A panel of 155 scientists from 26 countries released a report calling for “urgent action” to reduce carbon dioxide emissions. The group warned that increasing acidity will negatively impact the growth and health of shellfish and erode coral reefs.
Effects can already be seen in decreases in the number of shellfish, shell weights and the growth of coral reefs, the panel said. Oceans absorb approximately a quarter of carbon dioxide emissions. As the gas dissolves, it produces carbonic acid, resulting in a 30 percent increase in ocean surface water acidity since the 17th century.
The group said the process can only be slowed by decreasing atmospheric levels of carbon dioxide, but a possible strategy could be to “fertilize” the oceans by promoting the growth of marine plants to take up the gas
Good news from the surface of Mars
NASA’s glitch-prone Mars Spirit rover was back in action this weekend after it mysteriously aborted an attempted drive and deleted its memory the previous Sunday.
Engineers are guessing the rover somehow went into what they call “cripple mode” in which it writes its memory data into a different location that isn’t saved when the rover turns itself off.
In addition to its cripple mode glitch, engineers say the craft thinks the Sun’s position is four degrees from where it actually is. NASA thinks this is likely a problem with the gyroscope, which they are confident they can work around.
Two rovers, Spirit and Opportunity, have been collecting images and research on the Martian surface for the last five years.
Placebo effect could be genetic
Scientists at Uppsala University in Sweden may have discovered why it is that some people feel the effects of a medicine during clinical trials when in fact they received a placebo. As it turns out, the effect could be the result of your genetic makeup.

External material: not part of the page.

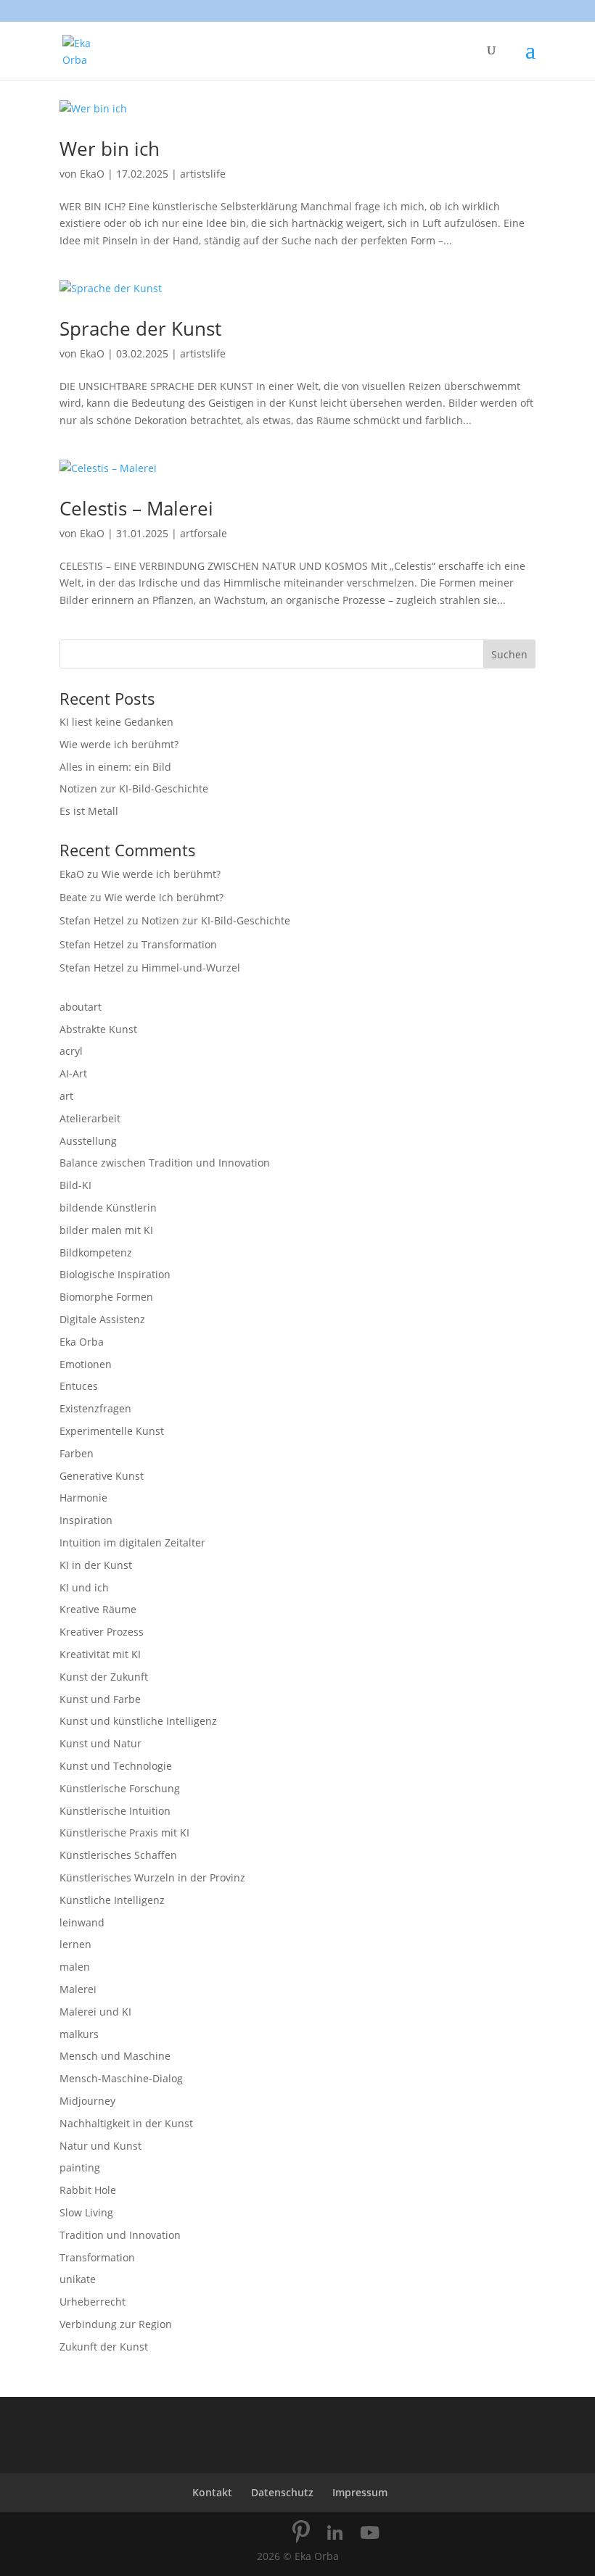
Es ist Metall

When a patient believes they are receiving a treatment, studies have shown that the same neurotransmitter dopamine is triggered as when the brain anticipates a reward.
Scientists conducted a study in which patients previously diagnosed with social anxiety disorder (SAD) were asked to give a speech in front of a group to trigger their anxiety while researchers mapped brain activity. They discovered that patients who received relief from the placebo had a common gene called tryptophan hydroxylase-2.

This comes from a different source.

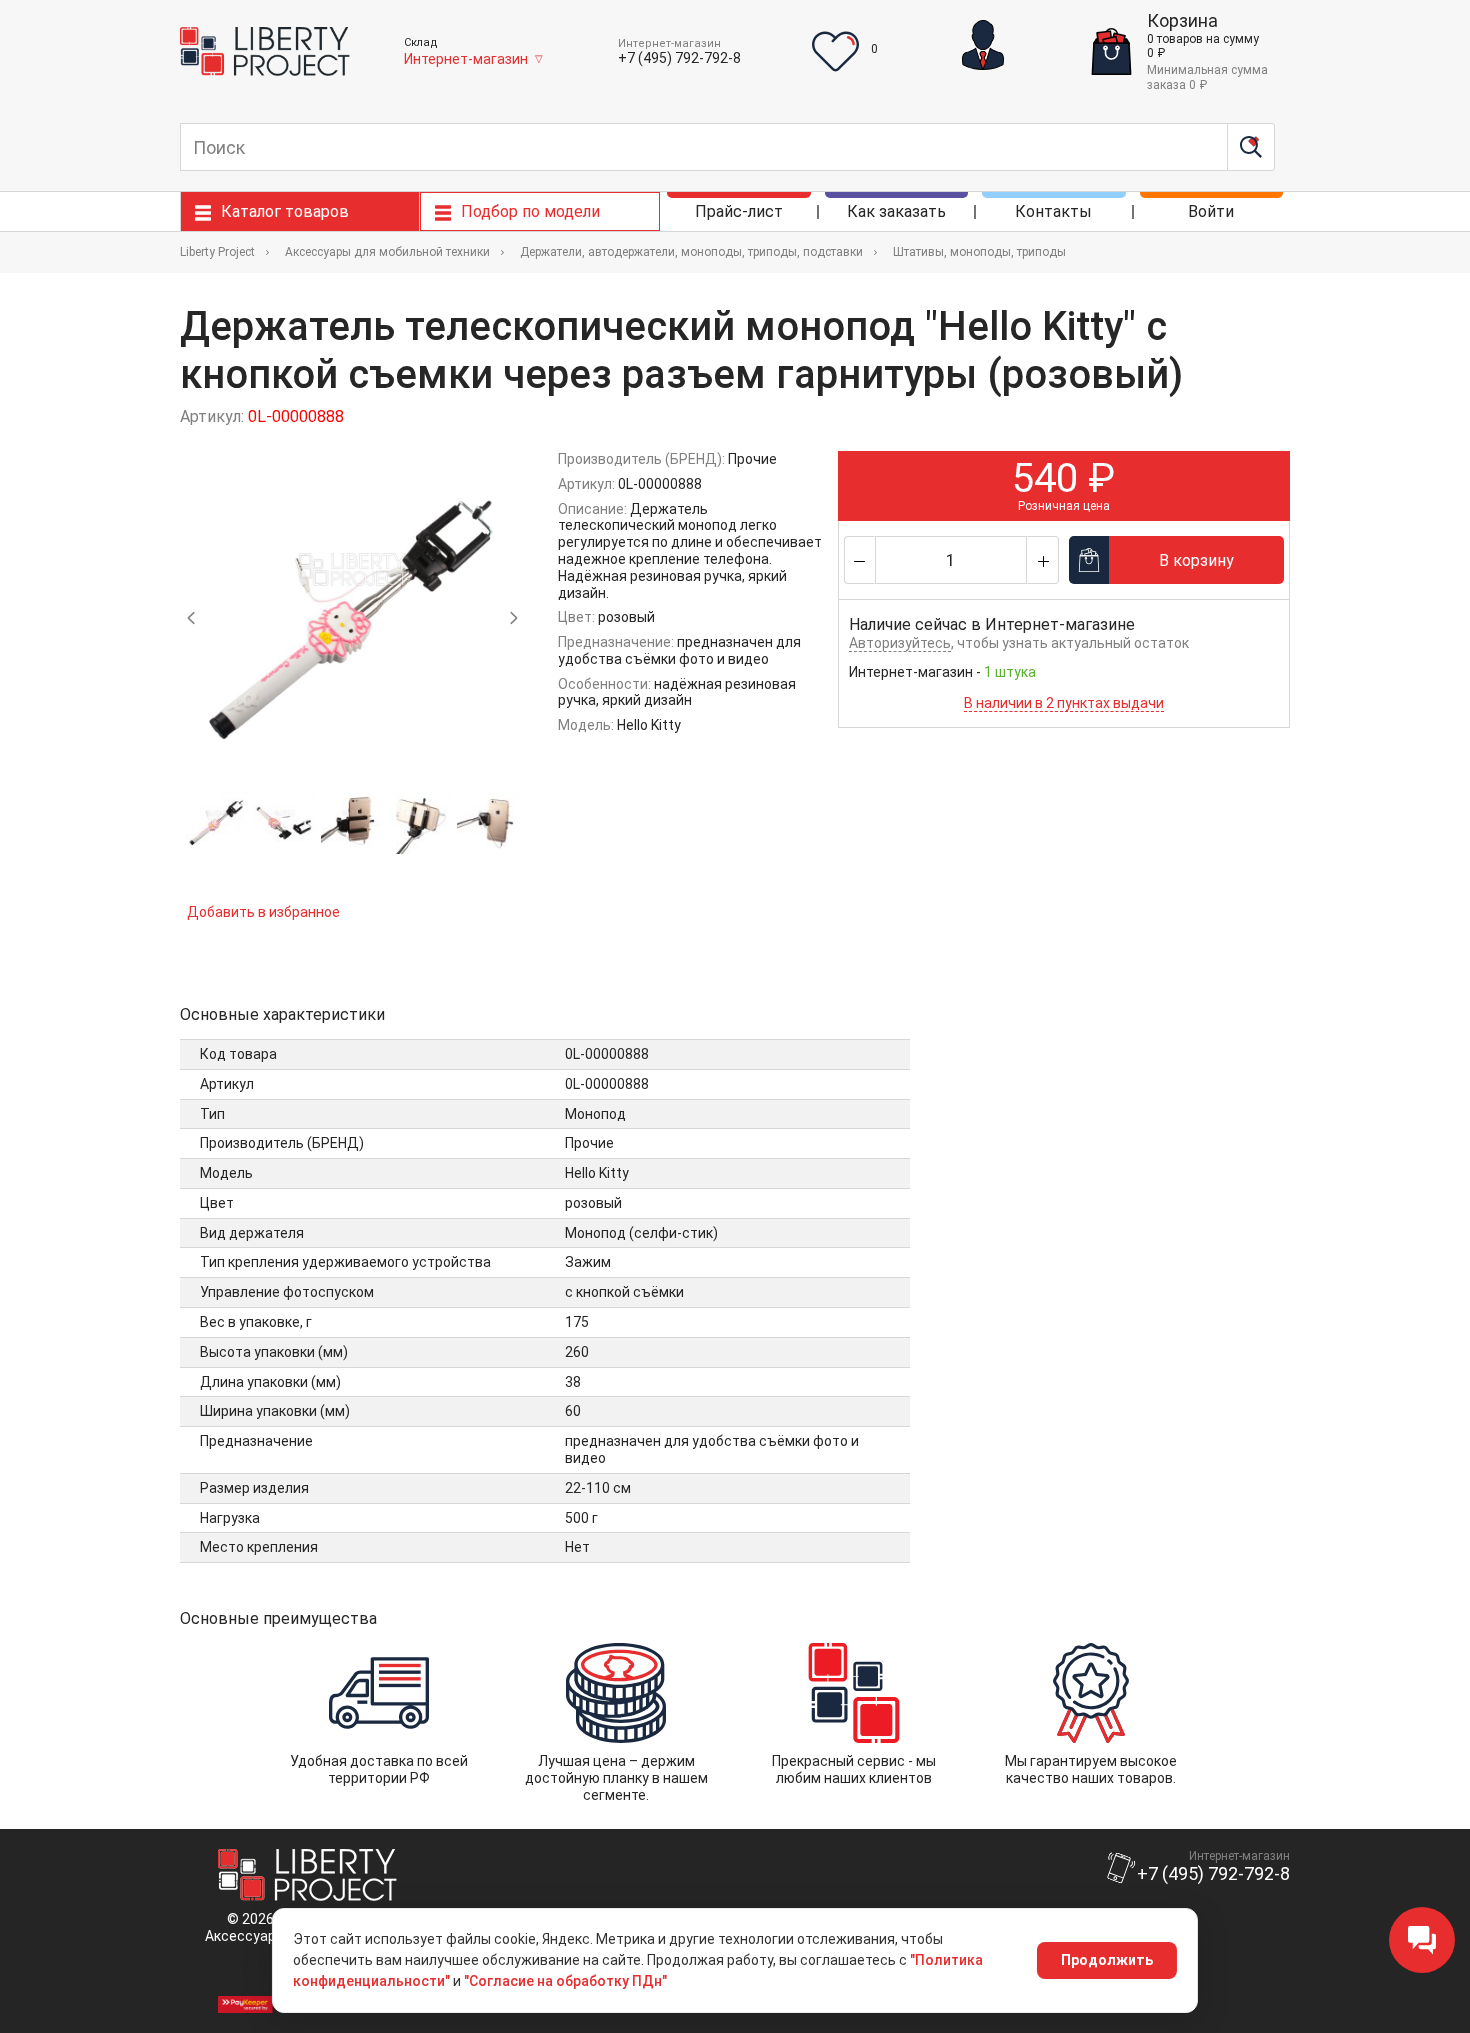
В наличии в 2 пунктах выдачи (1064, 703)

In their findings, the researchers expressed concern about whether genetic markers for the placebo effect could raise ethical questions for clinical studies. They worry researchers could start screening participants for the gene and selecting only those without it to further their hypothesis.
The scientists called for further research to determine if their research with SAD can be generalized to other diseases.